Dow Jones Newswires | Caterpillar Inc. said the health-care overhaul legislation being considered by the U.S. House of Representatives would increase the company’s health-care costs by more than $100 million in the first year alone.

In a letter Thursday to House Speaker Nancy Pelosi (D-Calif.) and House Republican Leader John Boehner of Ohio, Caterpillar urged lawmakers to vote against the plan “because of the substantial cost burdens it would place on our shareholders, employees and retirees.” Caterpillar, the world’s largest construction machinery manufacturer by sales, said it’s particularly opposed to provisions in the bill that would expand Medicare taxes and mandate insurance coverage. The legislation would require nearly all companies to provide health insurance for their employees or face large fines.

The Peoria-based company said these provisions would increase its insurance costs by at least 20 percent, or more than $100 million, just in the first year of the health-care overhaul program.

We can ill-afford cost increases that place us at a disadvantage versus our global competitors,” said the letter signed by Gregory Folley, vice president and chief human resources officer of Caterpillar. “We are disappointed that efforts at reform have not addressed the cost concerns we’ve raised throughout the year.”

Business executives have long complained that the options offered for covering 32 million uninsured Americans would result in higher insurance costs for those employers that already provide coverage. Opponents have stepped up their attacks in recent days as the House moves closer toward a vote on the Senate version of the health-care legislation.

A letter Thursday to President Barack Obama and members of Congress signed by more than 130 economists predicted the legislation would discourage companies from hiring more workers and would cause reduced hours and wages for those already employed.

Caterpillar noted that the company supports efforts to increase the quality and the value of health care for patients as well as lower costs for employer-sponsored insurance coverage.

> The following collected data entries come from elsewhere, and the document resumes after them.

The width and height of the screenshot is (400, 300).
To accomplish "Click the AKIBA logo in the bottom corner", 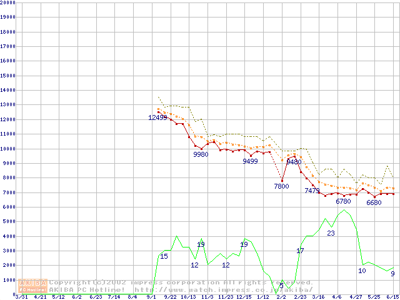I will [x=33, y=286].
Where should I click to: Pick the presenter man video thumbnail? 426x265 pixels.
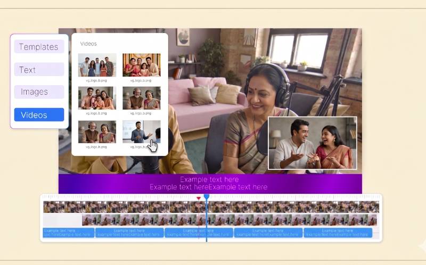[x=142, y=131]
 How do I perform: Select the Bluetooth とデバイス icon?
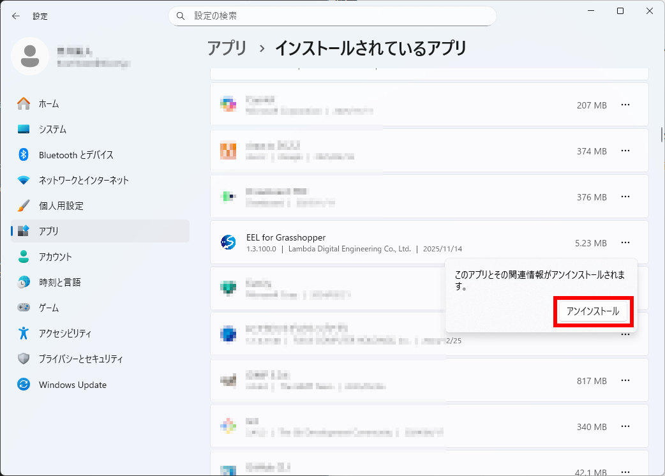click(x=24, y=154)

“Unfortunately, neither the current legislation in the House and Senate, nor the president’s proposal, meets these goals,” the letter said.

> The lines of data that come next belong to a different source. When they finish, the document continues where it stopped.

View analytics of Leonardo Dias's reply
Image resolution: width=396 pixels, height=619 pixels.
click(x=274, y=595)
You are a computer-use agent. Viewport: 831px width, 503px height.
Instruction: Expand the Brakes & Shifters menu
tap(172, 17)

It’s bad.  It’s really, really bad.  ObamaCare won’t create jobs.  It will kill them.

Obama said it himself: “You can measure America’s bottom line by looking at Caterpillar’s bottom line.”  And thanks to ObamaCare, Caterpillar’s bottom line pretty much stinks on ice.  Along with many other companies such as John Deere and Verizon.

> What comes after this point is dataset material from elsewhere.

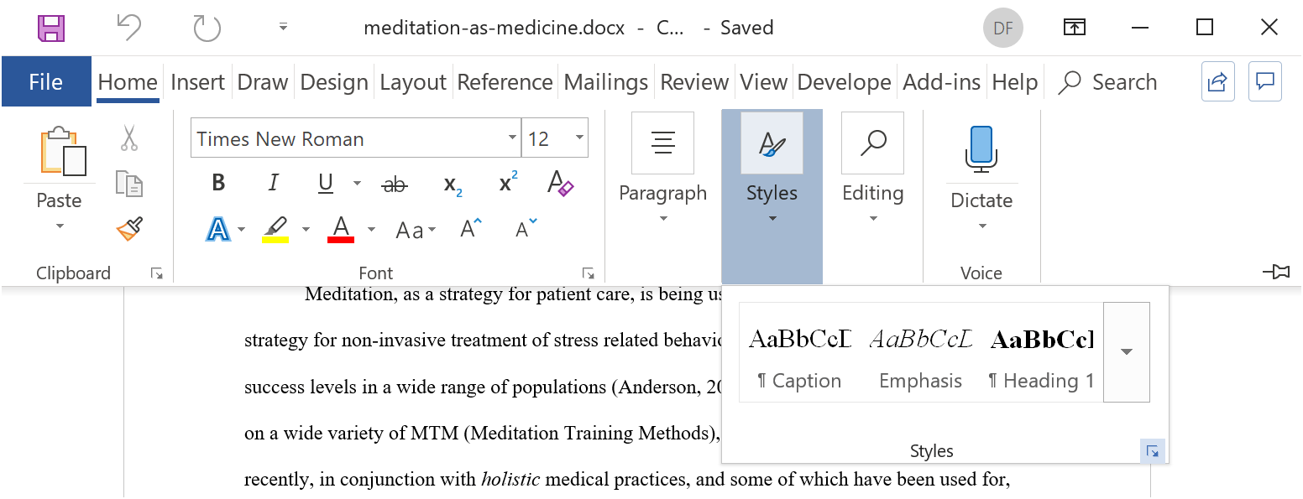Click the Share icon

tap(1217, 81)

That’s why we have an impending reality of hundreds of thousands of jobs lost due to ObamaDeath:

In a study prepared for the Americans for Tax Reform Foundation, the Beacon Hill Institute found that the current proposal before Congress to reform the nation’s health care system will destroy up to 700,000 jobs over a ten-year period.  The study uses a more realistic baseline from the Centers for Medicare and Medicaid Services to refute the claim made by the Center for American Progress that PPACA will create up to 400,000 jobs per year over the coming decade.

Rep. John Dingell, known as “the dean of the House” given the fact that his tenure in the House of Representatives extends to 1955, when he inherited the seat from his father, gave us the REAL reason for ObamaCare:

“The harsh fact of the matter is when you’re going to pass legislation that will cover 300 [million] American people in different ways it takes a long time to do the necessary administrative steps that have to be taken to put the legislation together to control the people

It certainly wasn’t to build a strong economy or create jobs.  Businesses are going to be too busy ducking and covering and paying taxes and complying with costly new regulations to worry about expanding.  And every new hire will be a fiscal millstone around the necks of employers who will have to pay increasingly high taxes on every employee to satisfy ObamaCare.

The 159 new federal agencies that will be created, and the 16,500 IRS agents who will be poking into your lives to ensure compliance with those 159 agencies, don’t come cheap.

It’s becoming apparent that the “death panels” are for businesses every bit as much as they will ultimately be for senior citizens who will die due to medical neglect when their health care resources get rationed.